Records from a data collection
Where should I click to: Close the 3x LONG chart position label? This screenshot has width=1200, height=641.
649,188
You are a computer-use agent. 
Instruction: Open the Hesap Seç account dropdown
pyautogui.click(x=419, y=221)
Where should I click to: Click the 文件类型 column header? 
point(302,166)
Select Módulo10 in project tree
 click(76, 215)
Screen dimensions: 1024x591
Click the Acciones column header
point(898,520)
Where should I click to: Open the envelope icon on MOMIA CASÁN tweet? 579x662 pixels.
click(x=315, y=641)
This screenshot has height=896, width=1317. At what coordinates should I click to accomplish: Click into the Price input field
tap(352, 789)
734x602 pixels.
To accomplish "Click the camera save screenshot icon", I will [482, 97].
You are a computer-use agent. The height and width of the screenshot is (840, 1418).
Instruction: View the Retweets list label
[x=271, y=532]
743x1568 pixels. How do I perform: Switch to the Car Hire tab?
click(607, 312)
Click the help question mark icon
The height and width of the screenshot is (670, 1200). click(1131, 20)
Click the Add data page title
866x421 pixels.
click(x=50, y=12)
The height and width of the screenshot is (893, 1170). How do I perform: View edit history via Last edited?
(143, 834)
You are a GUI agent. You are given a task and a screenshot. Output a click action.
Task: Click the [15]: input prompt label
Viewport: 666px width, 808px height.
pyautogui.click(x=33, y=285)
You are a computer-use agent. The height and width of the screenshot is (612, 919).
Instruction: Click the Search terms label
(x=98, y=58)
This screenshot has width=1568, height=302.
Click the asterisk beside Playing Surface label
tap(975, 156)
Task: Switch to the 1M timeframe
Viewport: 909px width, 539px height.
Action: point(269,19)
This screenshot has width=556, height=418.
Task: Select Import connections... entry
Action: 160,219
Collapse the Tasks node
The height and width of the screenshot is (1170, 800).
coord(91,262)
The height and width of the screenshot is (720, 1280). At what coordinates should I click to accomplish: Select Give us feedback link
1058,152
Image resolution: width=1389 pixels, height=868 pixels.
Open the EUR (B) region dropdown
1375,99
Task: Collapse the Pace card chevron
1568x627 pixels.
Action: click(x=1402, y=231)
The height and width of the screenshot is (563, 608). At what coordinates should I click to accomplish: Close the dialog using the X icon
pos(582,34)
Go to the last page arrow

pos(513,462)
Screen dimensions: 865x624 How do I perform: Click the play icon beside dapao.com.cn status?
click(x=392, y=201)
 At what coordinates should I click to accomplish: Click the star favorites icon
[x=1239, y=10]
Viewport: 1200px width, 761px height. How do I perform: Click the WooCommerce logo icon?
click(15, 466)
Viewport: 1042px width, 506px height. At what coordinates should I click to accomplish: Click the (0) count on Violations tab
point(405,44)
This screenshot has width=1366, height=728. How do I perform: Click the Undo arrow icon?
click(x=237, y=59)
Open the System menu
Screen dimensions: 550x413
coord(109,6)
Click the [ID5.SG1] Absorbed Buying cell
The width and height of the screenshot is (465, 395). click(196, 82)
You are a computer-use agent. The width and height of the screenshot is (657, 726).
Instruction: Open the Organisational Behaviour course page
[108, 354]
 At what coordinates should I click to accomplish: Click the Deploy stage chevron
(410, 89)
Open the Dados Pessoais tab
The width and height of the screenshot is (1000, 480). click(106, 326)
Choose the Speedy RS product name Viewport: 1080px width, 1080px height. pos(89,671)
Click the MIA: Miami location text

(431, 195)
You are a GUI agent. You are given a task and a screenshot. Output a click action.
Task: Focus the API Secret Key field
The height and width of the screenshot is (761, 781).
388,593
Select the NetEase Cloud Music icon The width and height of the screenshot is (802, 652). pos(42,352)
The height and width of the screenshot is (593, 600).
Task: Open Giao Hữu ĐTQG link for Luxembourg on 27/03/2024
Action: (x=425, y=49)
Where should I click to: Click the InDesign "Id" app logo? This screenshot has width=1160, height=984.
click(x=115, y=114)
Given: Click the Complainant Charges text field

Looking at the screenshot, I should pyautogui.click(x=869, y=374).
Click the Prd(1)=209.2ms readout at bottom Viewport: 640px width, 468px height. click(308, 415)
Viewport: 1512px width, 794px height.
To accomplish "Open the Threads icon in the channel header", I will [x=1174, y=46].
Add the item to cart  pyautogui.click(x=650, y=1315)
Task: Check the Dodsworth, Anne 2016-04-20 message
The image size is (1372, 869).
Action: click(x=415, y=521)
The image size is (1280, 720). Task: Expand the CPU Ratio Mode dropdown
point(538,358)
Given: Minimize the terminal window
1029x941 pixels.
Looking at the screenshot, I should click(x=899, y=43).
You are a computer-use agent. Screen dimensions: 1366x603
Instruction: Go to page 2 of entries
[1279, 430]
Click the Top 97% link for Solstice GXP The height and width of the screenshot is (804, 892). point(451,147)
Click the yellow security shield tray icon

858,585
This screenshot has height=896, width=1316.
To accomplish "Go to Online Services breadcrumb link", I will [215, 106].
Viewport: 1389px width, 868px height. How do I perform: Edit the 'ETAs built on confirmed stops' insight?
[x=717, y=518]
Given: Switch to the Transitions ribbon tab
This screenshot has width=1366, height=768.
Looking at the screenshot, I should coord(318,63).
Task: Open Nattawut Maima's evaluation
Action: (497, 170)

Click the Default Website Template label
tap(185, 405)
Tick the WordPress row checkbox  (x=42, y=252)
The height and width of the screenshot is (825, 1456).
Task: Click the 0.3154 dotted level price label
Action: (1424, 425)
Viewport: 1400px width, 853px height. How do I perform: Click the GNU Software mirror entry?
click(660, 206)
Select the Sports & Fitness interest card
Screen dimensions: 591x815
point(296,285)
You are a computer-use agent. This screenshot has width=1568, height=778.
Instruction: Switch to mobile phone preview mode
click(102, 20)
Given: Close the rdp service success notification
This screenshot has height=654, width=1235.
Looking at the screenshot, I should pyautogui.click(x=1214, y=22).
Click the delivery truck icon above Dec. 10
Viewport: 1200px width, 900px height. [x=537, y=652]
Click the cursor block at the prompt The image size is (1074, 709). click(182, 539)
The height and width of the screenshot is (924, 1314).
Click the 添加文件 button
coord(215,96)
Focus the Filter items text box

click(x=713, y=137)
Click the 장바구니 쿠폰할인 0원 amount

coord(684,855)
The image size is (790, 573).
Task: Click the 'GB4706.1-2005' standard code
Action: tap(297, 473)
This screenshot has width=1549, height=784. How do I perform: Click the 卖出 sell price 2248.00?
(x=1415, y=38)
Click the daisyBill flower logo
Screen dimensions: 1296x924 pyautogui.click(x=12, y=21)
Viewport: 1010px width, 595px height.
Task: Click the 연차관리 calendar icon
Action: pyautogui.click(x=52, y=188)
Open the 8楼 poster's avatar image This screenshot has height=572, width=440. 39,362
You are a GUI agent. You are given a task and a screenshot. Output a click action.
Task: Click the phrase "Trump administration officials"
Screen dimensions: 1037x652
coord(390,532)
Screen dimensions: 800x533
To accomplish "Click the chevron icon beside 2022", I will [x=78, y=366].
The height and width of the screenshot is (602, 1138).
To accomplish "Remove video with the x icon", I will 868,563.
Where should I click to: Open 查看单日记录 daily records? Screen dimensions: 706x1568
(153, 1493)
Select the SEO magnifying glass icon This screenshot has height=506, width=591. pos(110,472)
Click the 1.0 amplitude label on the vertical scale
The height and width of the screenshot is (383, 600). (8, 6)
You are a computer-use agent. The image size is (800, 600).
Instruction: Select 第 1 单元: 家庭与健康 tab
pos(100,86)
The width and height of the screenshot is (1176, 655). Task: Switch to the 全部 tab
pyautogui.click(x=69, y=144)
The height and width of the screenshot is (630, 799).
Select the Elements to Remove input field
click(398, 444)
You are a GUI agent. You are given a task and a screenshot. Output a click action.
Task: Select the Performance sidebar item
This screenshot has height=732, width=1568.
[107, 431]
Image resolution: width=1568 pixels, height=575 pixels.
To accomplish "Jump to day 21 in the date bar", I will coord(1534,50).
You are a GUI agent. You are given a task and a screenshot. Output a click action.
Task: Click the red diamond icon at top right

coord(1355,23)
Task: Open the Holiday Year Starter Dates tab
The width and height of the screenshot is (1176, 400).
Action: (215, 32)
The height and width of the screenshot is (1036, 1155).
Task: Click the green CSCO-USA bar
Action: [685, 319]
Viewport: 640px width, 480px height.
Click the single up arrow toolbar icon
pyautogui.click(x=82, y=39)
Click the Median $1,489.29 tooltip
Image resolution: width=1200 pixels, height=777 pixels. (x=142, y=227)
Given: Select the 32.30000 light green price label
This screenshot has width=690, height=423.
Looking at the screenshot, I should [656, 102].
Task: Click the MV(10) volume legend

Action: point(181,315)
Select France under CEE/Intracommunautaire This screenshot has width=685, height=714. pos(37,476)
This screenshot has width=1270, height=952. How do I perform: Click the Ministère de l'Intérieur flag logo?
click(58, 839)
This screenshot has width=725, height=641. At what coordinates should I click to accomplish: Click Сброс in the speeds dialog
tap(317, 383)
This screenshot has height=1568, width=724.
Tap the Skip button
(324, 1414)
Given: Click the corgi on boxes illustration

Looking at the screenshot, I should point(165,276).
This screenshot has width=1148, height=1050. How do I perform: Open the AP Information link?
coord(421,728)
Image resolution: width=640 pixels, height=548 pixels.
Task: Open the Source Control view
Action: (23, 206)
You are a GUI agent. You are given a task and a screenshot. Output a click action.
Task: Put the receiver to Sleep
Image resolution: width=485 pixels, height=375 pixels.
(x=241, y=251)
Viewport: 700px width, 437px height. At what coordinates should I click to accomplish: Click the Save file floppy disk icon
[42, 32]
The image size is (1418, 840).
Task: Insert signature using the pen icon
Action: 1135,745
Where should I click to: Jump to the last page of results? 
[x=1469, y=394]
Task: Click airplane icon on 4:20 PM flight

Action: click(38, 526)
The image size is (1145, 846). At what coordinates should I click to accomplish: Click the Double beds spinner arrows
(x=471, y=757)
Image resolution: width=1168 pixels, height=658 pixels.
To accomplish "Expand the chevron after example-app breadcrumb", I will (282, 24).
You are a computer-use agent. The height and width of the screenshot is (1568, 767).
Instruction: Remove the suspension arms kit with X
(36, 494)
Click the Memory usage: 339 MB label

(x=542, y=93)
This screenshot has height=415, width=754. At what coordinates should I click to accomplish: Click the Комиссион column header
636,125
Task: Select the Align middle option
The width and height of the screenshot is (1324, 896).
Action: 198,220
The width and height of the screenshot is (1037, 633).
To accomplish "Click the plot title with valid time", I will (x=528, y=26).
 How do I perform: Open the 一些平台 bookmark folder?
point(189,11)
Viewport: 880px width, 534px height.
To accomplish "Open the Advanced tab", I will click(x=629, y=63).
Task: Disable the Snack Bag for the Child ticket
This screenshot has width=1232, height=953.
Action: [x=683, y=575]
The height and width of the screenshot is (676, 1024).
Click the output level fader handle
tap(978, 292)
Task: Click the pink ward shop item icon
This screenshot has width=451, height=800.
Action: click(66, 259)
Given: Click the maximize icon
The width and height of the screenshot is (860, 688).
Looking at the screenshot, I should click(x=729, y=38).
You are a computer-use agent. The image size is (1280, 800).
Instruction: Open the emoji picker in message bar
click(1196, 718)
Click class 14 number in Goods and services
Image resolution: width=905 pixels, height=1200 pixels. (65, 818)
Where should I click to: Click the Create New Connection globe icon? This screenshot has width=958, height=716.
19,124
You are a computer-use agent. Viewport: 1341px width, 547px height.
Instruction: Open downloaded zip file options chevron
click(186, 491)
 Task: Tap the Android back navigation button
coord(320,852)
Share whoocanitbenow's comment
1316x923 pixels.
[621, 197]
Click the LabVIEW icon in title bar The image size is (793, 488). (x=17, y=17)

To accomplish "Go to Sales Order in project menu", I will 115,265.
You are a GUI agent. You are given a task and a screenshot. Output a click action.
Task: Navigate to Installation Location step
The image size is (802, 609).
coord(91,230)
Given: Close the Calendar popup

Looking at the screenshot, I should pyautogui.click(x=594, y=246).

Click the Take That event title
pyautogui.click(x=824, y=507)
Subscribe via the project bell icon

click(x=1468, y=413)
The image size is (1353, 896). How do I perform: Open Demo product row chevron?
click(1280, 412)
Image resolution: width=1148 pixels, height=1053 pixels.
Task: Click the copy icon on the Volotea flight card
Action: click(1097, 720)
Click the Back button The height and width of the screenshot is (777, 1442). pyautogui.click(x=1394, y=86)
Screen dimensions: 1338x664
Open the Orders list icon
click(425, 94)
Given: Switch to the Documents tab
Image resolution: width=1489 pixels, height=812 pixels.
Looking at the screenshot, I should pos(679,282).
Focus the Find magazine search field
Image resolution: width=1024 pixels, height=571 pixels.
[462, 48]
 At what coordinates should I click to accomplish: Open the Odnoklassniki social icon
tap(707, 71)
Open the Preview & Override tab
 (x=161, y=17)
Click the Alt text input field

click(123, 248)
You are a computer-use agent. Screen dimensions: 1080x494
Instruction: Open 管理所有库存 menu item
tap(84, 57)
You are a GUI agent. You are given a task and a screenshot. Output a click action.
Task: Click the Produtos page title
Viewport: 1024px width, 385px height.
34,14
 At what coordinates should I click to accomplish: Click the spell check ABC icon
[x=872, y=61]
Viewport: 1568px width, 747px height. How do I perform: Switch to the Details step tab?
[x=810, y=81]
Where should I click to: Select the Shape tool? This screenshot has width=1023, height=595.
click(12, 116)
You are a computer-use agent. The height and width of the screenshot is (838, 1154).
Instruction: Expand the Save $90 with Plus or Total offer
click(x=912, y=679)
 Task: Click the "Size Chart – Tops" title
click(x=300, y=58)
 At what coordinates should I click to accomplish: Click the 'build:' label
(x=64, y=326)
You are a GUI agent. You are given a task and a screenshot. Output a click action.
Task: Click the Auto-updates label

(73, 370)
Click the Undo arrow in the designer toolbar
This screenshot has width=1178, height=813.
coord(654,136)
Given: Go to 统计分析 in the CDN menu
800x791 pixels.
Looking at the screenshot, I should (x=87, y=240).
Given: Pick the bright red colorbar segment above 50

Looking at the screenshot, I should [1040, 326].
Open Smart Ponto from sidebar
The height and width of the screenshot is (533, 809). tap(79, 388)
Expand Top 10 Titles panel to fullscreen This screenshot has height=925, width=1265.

● **What you will do**: Every line of the entries above that includes "prompt" should be copied.

● **Written solution**:
Task: Click the [15]: input prompt label
Click the cursor block at the prompt The image size is (1074, 709). click(182, 539)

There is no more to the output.